Available data:
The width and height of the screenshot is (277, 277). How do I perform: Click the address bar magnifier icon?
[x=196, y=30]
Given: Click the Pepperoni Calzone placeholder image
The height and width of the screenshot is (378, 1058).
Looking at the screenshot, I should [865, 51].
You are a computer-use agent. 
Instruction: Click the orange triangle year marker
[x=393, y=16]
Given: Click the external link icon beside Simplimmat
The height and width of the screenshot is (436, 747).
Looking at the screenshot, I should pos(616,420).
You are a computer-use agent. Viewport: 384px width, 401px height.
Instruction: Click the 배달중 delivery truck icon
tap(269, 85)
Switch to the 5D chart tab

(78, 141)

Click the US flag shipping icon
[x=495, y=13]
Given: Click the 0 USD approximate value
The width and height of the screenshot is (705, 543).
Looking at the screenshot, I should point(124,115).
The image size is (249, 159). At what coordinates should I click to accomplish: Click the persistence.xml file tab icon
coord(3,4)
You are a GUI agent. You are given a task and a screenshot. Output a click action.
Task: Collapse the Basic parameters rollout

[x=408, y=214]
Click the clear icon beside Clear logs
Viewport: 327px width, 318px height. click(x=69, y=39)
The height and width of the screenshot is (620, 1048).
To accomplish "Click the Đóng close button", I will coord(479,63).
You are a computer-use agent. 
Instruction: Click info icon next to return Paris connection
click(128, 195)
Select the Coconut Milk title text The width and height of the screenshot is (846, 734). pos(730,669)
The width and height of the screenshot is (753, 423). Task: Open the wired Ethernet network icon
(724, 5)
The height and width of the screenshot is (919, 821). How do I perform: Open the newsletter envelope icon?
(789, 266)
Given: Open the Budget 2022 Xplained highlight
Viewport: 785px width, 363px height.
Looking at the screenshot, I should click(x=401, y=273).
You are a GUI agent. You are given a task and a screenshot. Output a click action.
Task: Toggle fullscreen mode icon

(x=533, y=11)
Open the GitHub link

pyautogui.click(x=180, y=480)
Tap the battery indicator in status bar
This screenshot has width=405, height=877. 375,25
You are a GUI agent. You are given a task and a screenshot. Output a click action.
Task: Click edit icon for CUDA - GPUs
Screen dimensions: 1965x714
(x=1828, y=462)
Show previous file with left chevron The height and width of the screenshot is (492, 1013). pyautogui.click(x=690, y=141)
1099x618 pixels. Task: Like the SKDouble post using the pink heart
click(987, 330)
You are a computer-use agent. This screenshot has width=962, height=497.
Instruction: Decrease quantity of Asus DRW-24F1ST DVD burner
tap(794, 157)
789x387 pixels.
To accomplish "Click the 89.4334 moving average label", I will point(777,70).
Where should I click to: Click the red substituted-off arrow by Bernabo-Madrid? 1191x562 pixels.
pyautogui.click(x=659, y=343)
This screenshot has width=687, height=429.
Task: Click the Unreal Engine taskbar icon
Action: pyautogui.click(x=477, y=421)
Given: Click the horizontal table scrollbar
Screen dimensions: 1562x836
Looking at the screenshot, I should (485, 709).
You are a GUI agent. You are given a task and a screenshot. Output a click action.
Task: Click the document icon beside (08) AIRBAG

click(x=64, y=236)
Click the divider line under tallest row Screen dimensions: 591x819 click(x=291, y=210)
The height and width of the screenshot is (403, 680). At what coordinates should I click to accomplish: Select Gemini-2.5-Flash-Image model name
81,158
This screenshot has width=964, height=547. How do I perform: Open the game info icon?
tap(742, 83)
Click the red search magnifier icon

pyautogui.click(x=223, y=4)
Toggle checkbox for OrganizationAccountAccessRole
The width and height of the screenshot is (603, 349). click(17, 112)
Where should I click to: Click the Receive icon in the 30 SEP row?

What to do:
Gather all lines of the records that include the word "will".

Expected output:
To accomplish "Click the Đóng close button", I will coord(479,63).
To accomplish "Click the 89.4334 moving average label", I will point(777,70).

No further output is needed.